*** Opening of Records supplied ***

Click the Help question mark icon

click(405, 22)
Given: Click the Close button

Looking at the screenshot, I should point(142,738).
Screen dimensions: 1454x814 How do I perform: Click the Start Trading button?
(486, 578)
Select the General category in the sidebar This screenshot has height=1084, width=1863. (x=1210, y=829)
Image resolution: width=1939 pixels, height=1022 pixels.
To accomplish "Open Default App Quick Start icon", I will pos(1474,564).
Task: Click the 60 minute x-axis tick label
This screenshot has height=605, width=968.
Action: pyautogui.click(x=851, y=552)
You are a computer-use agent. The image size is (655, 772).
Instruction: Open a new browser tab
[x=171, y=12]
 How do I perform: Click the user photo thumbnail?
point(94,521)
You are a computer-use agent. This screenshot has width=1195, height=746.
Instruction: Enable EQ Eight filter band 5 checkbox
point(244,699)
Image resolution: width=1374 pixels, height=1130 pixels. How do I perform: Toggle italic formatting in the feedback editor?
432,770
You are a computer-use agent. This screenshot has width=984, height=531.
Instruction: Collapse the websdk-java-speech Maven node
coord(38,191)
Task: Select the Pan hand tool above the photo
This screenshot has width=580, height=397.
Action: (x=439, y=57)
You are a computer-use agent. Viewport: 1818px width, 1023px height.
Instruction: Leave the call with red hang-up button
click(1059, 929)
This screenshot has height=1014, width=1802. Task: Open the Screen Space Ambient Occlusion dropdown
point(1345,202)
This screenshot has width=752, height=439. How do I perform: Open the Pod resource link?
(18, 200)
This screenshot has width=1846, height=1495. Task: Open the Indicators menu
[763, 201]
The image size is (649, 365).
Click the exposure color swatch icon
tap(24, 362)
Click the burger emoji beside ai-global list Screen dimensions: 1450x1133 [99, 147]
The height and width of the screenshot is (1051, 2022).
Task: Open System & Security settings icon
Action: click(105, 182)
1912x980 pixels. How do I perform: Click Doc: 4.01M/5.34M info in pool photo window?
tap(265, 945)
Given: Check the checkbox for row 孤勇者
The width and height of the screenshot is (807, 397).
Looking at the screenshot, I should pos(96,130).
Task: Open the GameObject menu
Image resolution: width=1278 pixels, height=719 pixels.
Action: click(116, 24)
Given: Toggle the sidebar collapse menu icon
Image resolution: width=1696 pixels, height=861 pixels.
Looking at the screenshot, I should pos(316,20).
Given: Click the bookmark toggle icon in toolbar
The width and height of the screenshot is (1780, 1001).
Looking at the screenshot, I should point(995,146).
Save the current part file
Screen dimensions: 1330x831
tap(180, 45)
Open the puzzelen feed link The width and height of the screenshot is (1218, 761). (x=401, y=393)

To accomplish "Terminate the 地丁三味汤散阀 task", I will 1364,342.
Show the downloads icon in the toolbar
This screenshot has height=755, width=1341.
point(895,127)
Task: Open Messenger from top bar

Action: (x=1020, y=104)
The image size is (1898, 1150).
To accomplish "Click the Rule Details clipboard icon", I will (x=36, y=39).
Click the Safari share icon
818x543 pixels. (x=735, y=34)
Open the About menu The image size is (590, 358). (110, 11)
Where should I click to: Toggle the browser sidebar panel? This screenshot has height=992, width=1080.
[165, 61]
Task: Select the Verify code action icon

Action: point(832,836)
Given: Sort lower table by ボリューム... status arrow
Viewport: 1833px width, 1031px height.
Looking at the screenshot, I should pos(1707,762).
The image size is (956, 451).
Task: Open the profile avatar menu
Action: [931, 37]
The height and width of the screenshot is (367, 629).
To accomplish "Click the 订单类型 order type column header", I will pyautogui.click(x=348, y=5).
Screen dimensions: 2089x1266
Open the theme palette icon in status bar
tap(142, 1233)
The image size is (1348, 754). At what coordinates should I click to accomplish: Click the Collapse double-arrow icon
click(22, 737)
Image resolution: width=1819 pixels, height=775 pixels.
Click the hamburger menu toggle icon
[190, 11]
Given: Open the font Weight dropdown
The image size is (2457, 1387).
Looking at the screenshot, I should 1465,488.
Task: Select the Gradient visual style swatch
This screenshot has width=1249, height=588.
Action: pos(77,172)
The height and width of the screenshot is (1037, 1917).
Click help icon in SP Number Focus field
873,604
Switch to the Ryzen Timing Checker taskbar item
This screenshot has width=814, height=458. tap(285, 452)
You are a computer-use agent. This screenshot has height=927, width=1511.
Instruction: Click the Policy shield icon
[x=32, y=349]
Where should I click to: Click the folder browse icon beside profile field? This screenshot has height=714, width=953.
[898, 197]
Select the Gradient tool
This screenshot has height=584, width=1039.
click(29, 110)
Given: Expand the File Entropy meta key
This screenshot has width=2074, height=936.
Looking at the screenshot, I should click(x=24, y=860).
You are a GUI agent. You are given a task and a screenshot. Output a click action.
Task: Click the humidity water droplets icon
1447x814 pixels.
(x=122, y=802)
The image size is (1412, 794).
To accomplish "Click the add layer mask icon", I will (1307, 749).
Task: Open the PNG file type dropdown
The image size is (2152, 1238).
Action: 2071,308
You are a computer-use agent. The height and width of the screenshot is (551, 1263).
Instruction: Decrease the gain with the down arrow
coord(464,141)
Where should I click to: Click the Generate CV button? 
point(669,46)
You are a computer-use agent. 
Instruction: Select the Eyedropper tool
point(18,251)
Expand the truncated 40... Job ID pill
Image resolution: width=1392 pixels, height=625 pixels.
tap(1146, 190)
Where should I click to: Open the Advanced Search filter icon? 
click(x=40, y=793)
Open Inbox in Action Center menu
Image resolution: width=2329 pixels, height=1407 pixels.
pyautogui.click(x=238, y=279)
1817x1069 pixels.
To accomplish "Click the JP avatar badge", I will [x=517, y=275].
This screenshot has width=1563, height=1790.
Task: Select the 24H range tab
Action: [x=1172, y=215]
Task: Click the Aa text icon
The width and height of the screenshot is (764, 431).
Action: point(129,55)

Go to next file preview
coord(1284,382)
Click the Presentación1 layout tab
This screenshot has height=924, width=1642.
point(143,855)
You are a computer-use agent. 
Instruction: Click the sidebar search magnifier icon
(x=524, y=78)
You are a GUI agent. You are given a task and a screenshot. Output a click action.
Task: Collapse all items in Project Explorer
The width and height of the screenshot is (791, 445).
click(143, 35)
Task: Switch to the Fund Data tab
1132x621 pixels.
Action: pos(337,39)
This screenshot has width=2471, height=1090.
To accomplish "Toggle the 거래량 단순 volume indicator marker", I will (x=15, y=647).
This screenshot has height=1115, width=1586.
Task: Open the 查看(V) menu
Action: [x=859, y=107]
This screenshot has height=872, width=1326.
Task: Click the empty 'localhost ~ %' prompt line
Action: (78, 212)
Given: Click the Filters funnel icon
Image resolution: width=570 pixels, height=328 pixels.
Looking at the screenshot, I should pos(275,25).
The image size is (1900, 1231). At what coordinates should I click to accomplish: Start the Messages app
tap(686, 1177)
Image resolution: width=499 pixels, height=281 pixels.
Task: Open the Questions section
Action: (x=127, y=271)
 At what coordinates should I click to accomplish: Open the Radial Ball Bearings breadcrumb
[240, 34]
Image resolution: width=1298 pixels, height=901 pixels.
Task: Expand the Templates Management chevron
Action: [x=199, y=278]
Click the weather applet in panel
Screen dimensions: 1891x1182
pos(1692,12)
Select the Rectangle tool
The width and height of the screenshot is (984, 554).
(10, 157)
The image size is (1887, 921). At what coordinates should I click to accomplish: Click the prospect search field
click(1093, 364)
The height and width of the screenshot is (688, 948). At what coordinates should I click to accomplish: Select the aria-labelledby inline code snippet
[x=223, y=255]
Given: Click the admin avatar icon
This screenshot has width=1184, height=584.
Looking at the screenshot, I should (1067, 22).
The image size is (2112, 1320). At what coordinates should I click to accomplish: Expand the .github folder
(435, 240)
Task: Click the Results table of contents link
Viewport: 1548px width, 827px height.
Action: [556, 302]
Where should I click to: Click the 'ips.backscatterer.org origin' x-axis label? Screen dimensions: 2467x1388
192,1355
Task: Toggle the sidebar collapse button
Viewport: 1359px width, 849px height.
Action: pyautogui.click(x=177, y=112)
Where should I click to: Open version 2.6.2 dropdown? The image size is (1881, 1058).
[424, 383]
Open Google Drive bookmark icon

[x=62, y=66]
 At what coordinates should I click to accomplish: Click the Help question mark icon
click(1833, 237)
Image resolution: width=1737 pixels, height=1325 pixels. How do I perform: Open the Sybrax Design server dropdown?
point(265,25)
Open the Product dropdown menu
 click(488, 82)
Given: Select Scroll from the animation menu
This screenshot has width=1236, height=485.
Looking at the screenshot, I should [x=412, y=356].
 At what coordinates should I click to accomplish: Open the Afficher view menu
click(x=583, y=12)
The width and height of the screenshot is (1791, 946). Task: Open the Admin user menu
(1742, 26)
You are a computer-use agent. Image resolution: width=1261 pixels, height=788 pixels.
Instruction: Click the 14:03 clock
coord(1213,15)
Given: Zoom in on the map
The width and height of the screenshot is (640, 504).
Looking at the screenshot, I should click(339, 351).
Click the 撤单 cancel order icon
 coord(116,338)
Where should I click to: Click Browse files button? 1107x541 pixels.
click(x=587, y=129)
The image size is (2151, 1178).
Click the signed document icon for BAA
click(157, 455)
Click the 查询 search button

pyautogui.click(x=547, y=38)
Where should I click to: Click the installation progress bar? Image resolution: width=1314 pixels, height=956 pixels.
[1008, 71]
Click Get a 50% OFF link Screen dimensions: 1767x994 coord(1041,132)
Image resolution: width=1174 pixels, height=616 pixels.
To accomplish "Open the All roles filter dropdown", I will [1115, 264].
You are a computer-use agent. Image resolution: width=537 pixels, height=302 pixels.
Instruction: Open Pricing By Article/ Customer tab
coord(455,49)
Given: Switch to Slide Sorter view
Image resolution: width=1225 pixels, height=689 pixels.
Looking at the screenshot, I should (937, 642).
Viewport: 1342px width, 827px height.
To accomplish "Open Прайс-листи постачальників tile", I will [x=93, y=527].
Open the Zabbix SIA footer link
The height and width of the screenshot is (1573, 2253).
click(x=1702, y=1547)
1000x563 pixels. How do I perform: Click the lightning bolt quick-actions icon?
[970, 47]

*** Close of Records supplied ***

**Task goal:** Retype exactly the lines above, from the one with "Afficher view menu" through the one with "The image size is (2151, 1178).", inclusive.

**The answer:**
 At what coordinates should I click to accomplish: Open the Afficher view menu
click(x=583, y=12)
The width and height of the screenshot is (1791, 946). Task: Open the Admin user menu
(1742, 26)
You are a computer-use agent. Image resolution: width=1261 pixels, height=788 pixels.
Instruction: Click the 14:03 clock
coord(1213,15)
Given: Zoom in on the map
The width and height of the screenshot is (640, 504).
Looking at the screenshot, I should click(339, 351).
Click the 撤单 cancel order icon
 coord(116,338)
Where should I click to: Click Browse files button? 1107x541 pixels.
click(x=587, y=129)
The image size is (2151, 1178).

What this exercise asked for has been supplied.